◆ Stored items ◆

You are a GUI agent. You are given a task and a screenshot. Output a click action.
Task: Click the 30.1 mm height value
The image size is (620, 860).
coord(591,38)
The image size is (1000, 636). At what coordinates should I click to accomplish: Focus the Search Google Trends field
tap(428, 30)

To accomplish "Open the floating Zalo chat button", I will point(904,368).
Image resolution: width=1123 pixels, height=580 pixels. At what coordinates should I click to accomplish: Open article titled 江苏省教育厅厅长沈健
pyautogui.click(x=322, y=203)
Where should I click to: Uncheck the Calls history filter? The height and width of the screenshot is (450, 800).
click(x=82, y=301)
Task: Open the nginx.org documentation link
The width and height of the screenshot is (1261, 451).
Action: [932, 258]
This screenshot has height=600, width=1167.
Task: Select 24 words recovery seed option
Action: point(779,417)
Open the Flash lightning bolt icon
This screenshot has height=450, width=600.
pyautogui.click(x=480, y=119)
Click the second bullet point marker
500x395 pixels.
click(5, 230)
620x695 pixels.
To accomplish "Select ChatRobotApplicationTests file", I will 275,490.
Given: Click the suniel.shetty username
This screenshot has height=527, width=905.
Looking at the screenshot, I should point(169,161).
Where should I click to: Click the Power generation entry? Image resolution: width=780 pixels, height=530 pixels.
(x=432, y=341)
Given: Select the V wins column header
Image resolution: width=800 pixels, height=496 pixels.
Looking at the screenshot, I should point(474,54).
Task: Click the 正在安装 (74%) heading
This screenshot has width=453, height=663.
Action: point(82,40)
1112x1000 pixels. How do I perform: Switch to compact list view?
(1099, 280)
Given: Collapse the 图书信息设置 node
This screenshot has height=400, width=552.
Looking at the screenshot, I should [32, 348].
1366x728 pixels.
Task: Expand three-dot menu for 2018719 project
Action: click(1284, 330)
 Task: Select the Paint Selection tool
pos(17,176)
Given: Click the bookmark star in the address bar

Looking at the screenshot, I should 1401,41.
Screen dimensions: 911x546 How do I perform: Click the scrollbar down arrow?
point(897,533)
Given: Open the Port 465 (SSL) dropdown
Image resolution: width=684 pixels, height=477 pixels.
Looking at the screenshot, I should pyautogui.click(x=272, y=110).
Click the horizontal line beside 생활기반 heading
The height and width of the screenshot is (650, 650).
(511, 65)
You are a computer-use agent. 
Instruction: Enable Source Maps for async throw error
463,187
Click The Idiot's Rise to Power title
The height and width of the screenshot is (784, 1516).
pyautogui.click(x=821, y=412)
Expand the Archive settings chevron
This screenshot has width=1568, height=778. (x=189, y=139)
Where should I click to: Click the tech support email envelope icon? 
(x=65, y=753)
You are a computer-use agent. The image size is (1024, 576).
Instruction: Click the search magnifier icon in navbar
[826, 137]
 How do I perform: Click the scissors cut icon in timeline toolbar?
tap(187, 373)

◆ WHAT YOU WILL DO ◆
Please transcribe exactly the lines above from the line that has "The image size is (1000, 636)." up to and including the line that has "Given: Select the V wins column header"; no other line belongs in the answer.

◆ ANSWER BOX ◆
The image size is (1000, 636). At what coordinates should I click to accomplish: Focus the Search Google Trends field
tap(428, 30)

To accomplish "Open the floating Zalo chat button", I will point(904,368).
Image resolution: width=1123 pixels, height=580 pixels. At what coordinates should I click to accomplish: Open article titled 江苏省教育厅厅长沈健
pyautogui.click(x=322, y=203)
Where should I click to: Uncheck the Calls history filter? The height and width of the screenshot is (450, 800).
click(x=82, y=301)
Task: Open the nginx.org documentation link
The width and height of the screenshot is (1261, 451).
Action: [932, 258]
This screenshot has height=600, width=1167.
Task: Select 24 words recovery seed option
Action: point(779,417)
Open the Flash lightning bolt icon
This screenshot has height=450, width=600.
pyautogui.click(x=480, y=119)
Click the second bullet point marker
500x395 pixels.
click(5, 230)
620x695 pixels.
To accomplish "Select ChatRobotApplicationTests file", I will 275,490.
Given: Click the suniel.shetty username
This screenshot has height=527, width=905.
Looking at the screenshot, I should point(169,161).
Where should I click to: Click the Power generation entry? Image resolution: width=780 pixels, height=530 pixels.
(x=432, y=341)
Given: Select the V wins column header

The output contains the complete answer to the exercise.